Task details: Scan the records for "height". Show the matching lines.

Material shown:
▬▬▬

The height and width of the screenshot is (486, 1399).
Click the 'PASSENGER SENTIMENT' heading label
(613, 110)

▬▬▬

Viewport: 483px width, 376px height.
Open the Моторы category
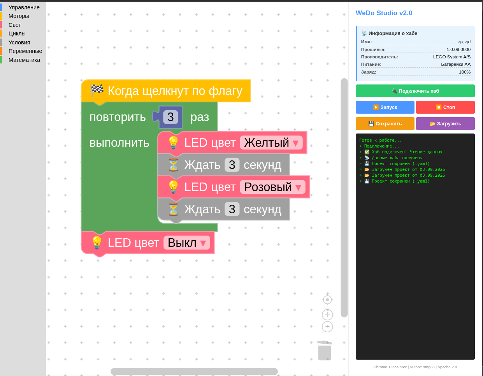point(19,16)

▬▬▬

Finished exercise:
The height and width of the screenshot is (486, 1399).
Viewport: 483px width, 376px height.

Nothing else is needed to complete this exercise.